Whilst the Kokoda Trail has been a neglected jungle shrine since the end of the war in 1945 none of the battlesites have ever been ‘lost’ as some recent media reports claim.

Some had been reclaimed by the jungle and others had been bypassed with the relocation of wartime villages to their current locations.  But the location of all battlesites have been known to those who specialise in the wartime history of the Kokoda campaign for more than two decades – and to other adventurous trekkers prior to that.

Official Royal Australian Army Survey Corps maps published in 1978 identify the wartime routes of the Kokoda Trail and the wartime village locations.  The battlesites of Brigade Hill and Isurava were confirmed using GPS devices and cross-checking the data with the official Royal Australian Army Survey Corps Maps.

There has been much recent publicity over the ‘discovery’ of a lost battlefield at Eora Creek.  This was more of an event than an actual ‘discovery’. Pioneering trek operators, who have been conducting treks across the Kokoda Trail for more than a decade before the boom in trekker numbers around 2004, have been visiting the latest ‘lost’ battlefield at Eora Creek since they began their operations.

The selection of ground for a defensive position includes the identification of the ‘ground of tactical importance’.  This is the piece of ground that makes the rest of the defensive position untenable if captured by the enemy.  At Eora Creek the ‘ground of tactical importance’ dominates the abandoned village pad and the line of communication that descends down to the creek and up the feature towards Alola.
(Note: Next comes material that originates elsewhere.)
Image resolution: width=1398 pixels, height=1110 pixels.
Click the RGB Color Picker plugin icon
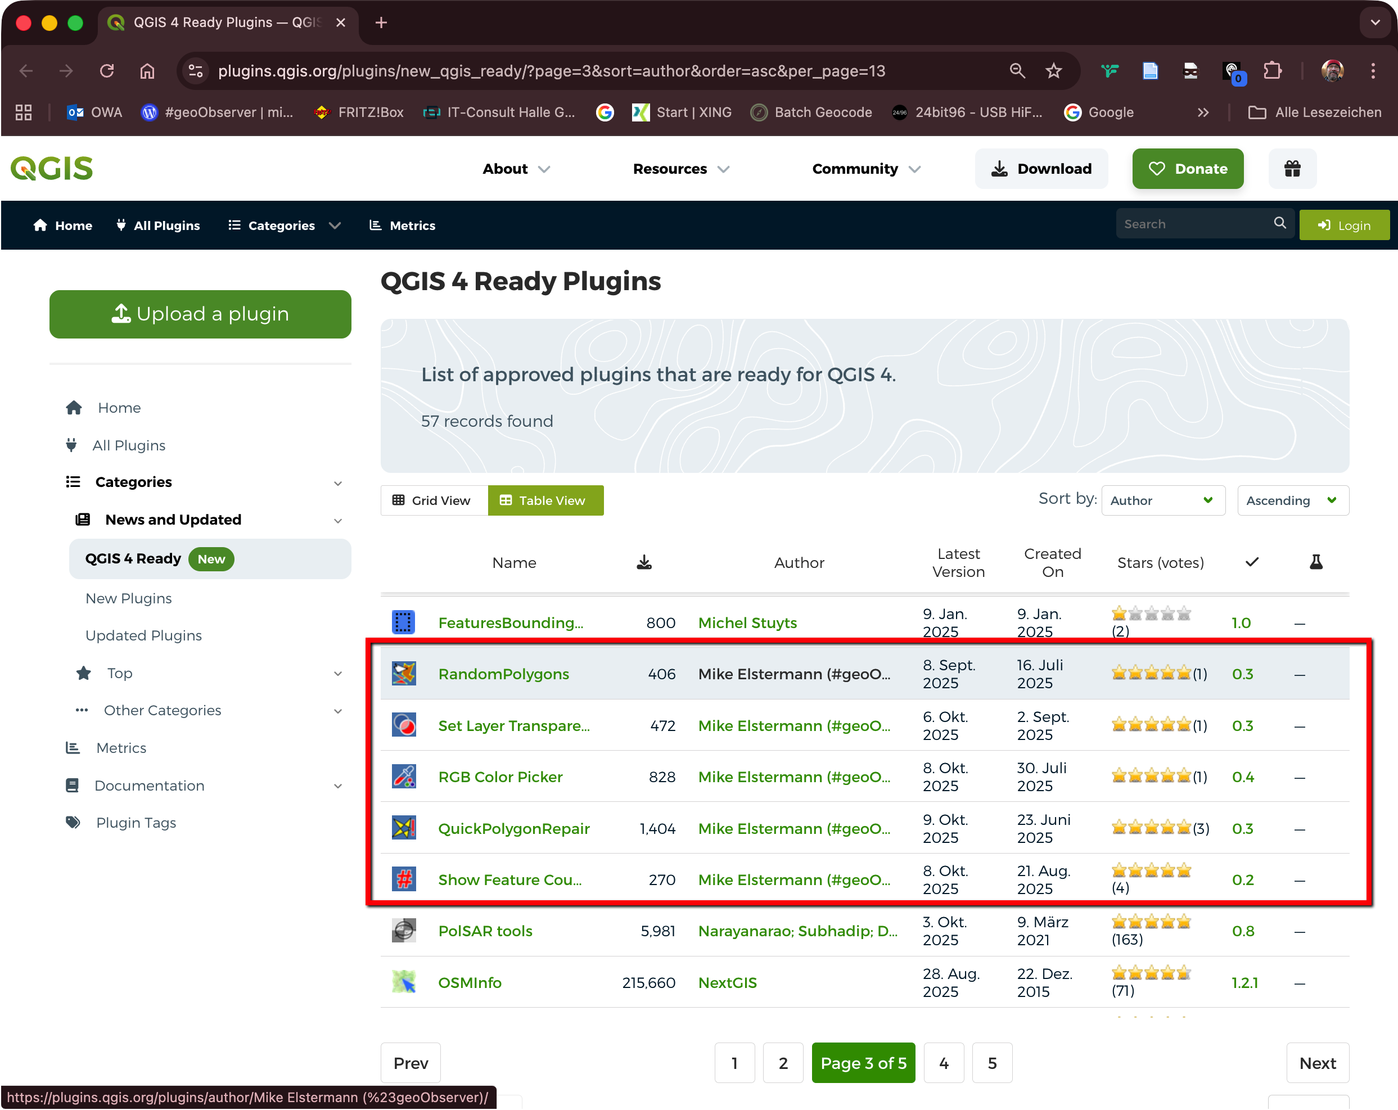(403, 777)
The Australian 16th Brigade was allocated the task of attacking the Japanese defensive position at Eora Creek.  The battle was fought during the period 22 – 28 October 1942. The 2/1st and 2/2nd Battalions attacked on the main axis of the track and the 2/3rd Battalion probed the right flank of the Japanese position and then attacked from the west, forcing the enemy to retreat from the ‘ground of tactical importance‘.
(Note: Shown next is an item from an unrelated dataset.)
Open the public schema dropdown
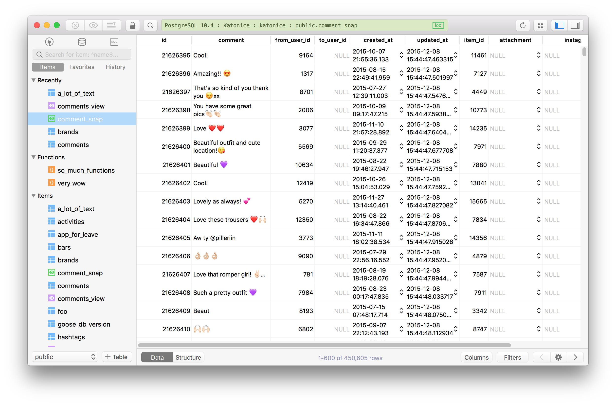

The western flank of the Japanese position is not visited by trekkers because their trek itineraries do not allow for it.  The same applies to Mission Ridge, Ioribaiwa Ridge and the north-western sector of the Isurava defensive position. None of these battlesites have never been claimed to have been ‘lost’.

Prospective trekkers should be wary of any claims regarding recent discoveries along the Kokoda Trail.  The original tracks have been used by trekkers for decades past and all of the battlesites are well known to those who specialise in the wartime history of the Kokoda campaign.